## Work instructions:
Please copy the rows below word for word, from the line containing "This screenshot has" through the end of the rows, leaving out the pictures.

## Data supplied:
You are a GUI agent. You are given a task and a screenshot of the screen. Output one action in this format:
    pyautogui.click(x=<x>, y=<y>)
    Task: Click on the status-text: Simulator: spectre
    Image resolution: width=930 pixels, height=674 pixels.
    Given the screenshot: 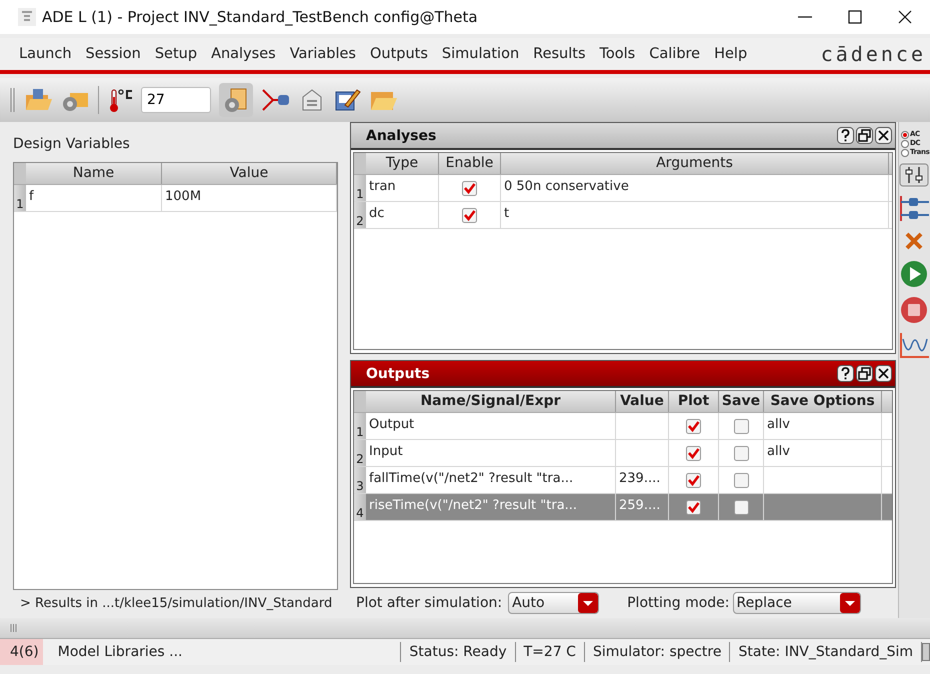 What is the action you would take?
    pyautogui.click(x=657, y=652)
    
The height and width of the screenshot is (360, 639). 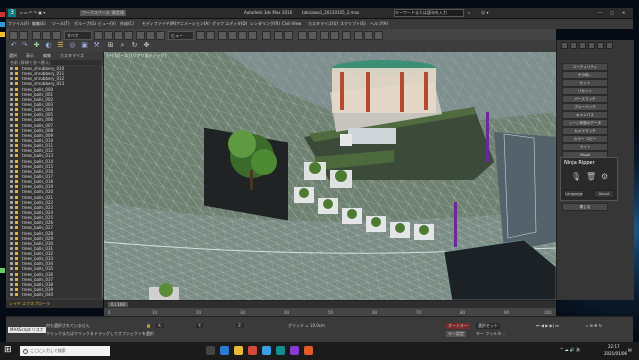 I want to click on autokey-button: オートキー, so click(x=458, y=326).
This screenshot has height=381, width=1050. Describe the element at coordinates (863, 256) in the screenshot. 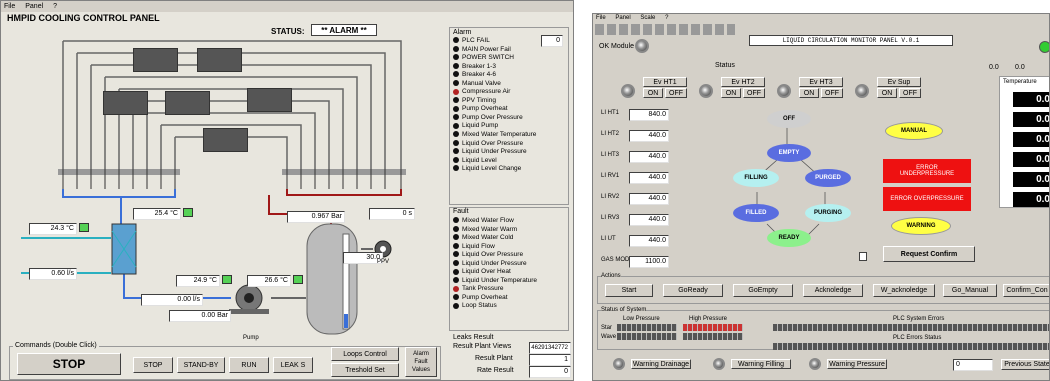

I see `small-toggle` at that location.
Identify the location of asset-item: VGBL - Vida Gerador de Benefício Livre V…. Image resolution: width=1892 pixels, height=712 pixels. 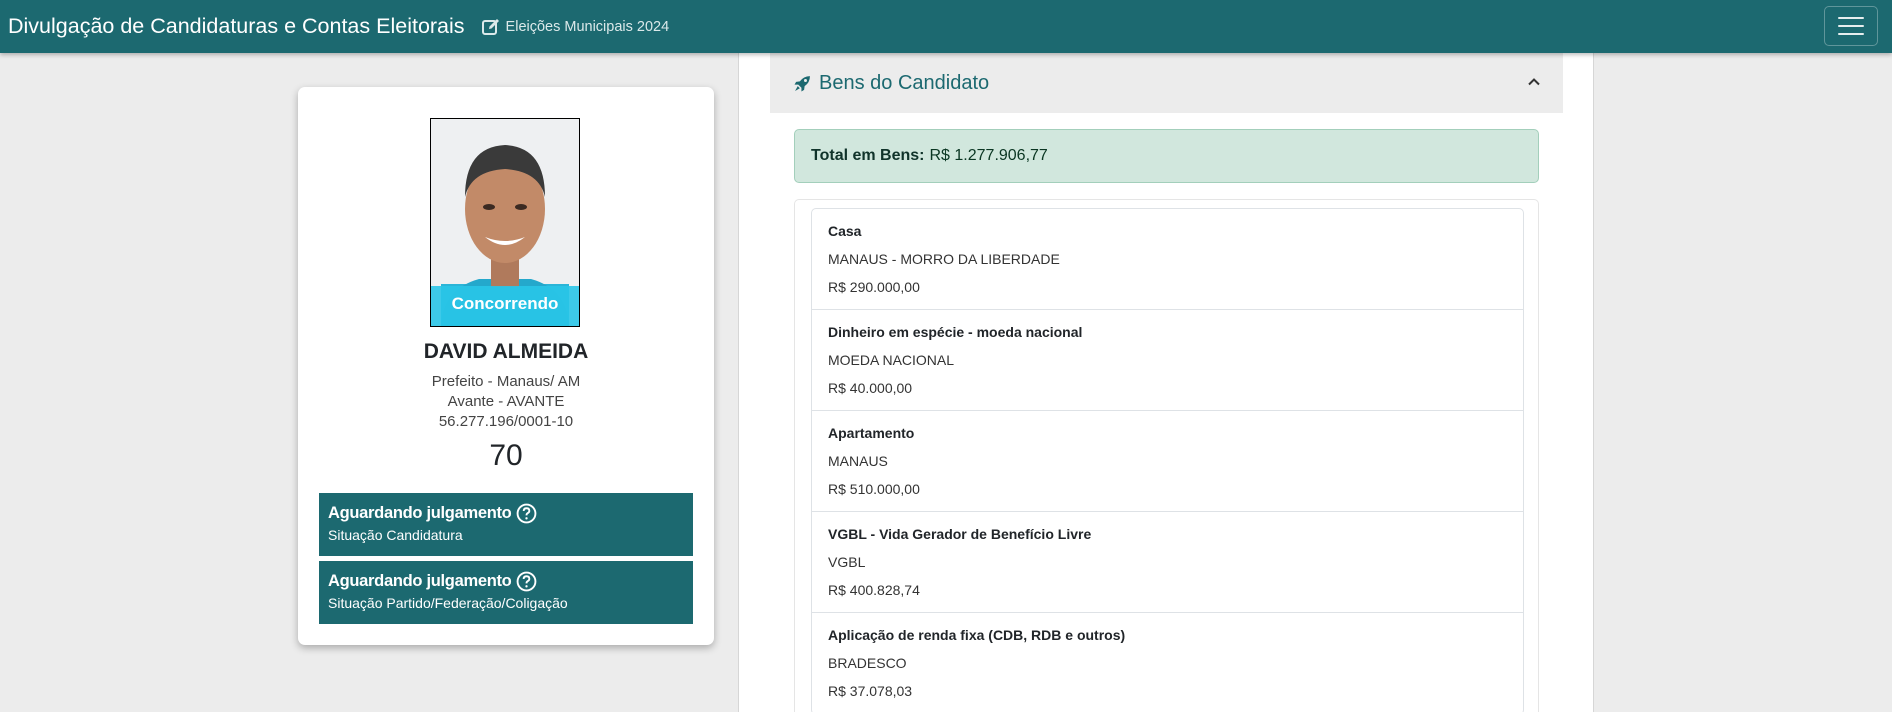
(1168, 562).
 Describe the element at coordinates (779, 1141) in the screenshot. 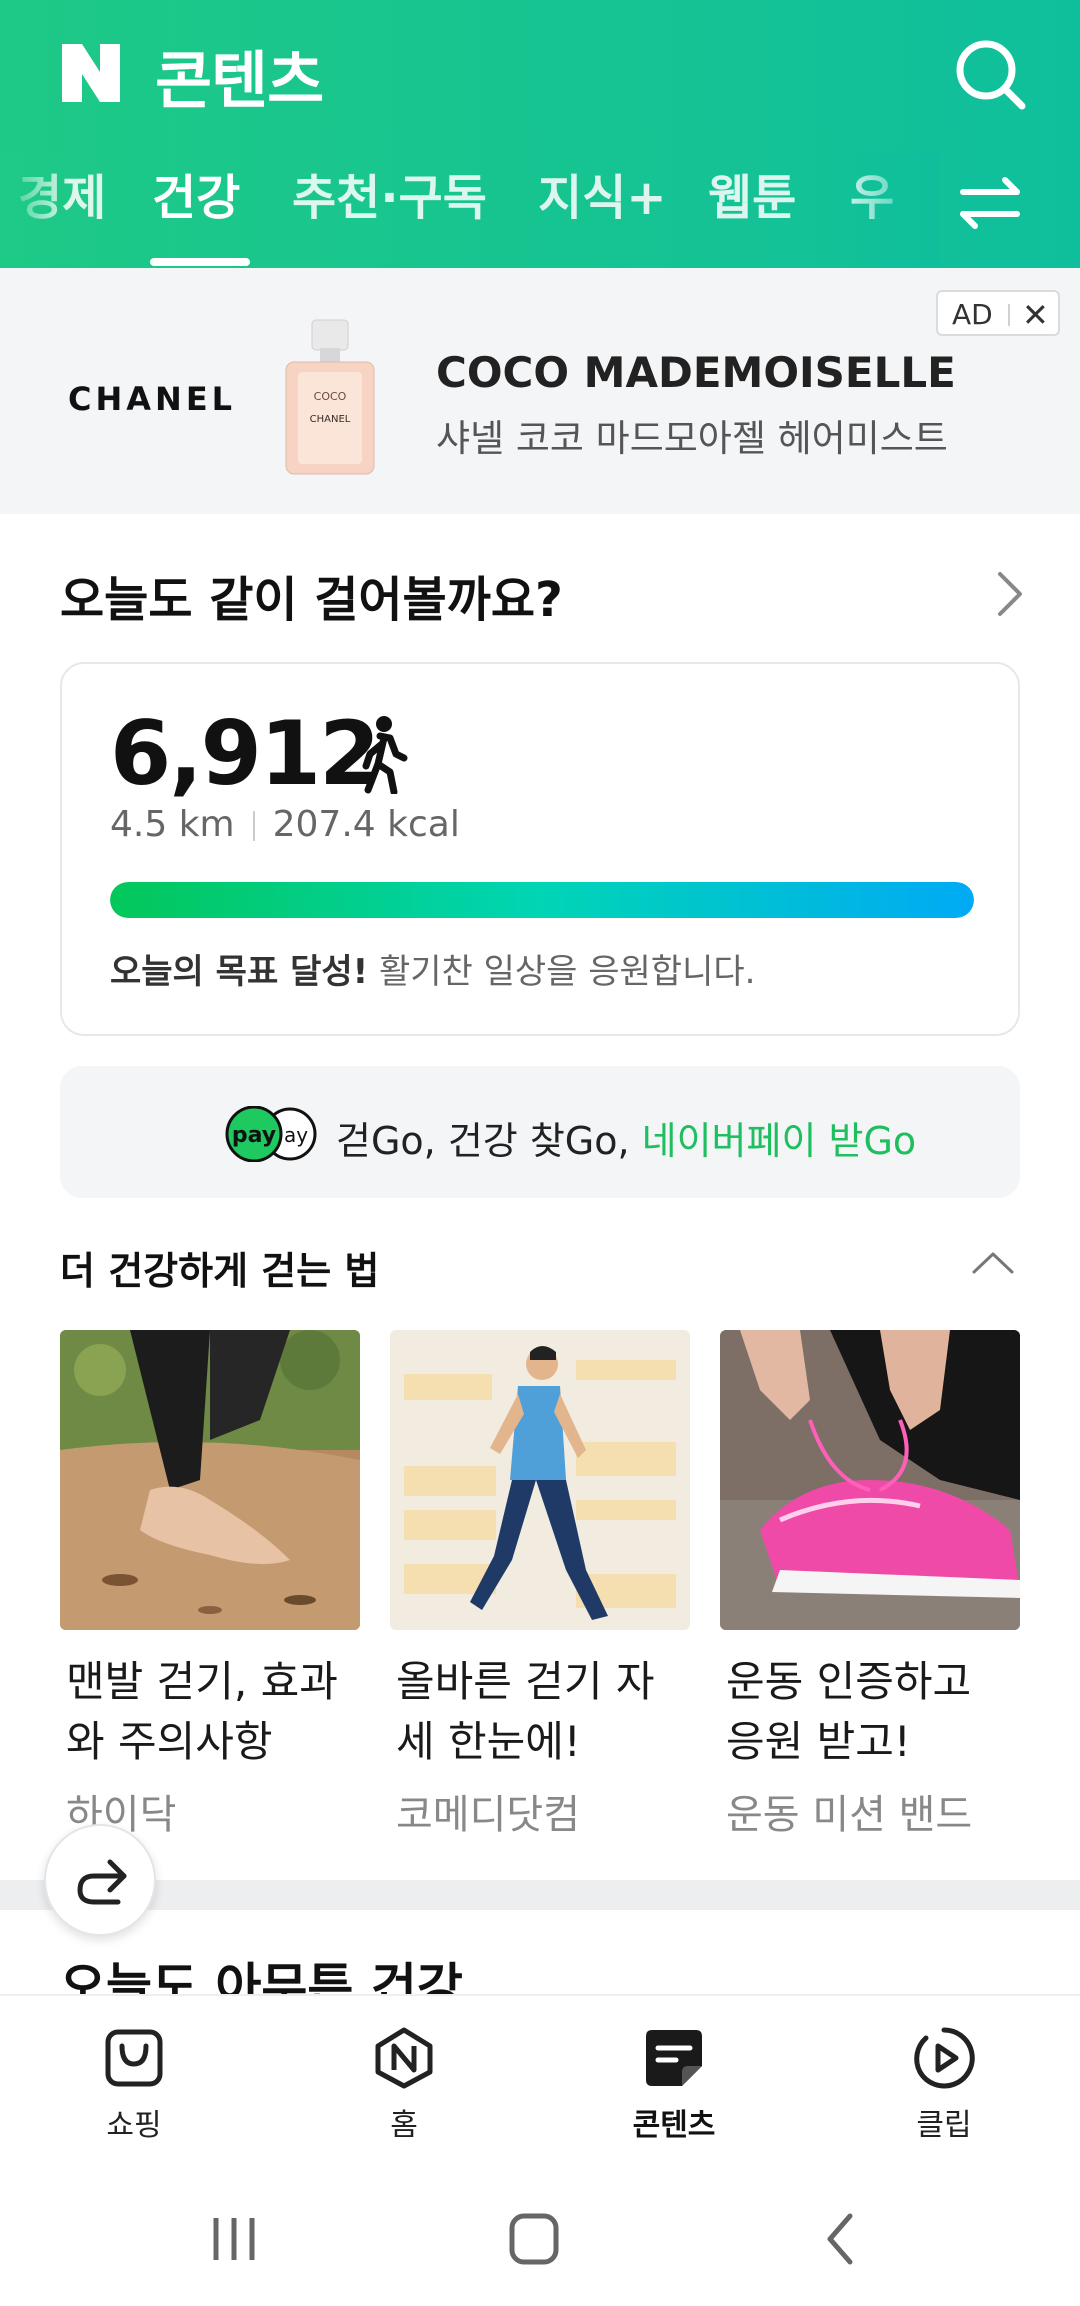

## Answer box:
This screenshot has height=381, width=1050. Describe the element at coordinates (863, 256) in the screenshot. 

I see `small-toggle` at that location.
Identify the location of asset-item: VGBL - Vida Gerador de Benefício Livre V…. Image resolution: width=1892 pixels, height=712 pixels. 
(1168, 562).
 Describe the element at coordinates (779, 1141) in the screenshot. 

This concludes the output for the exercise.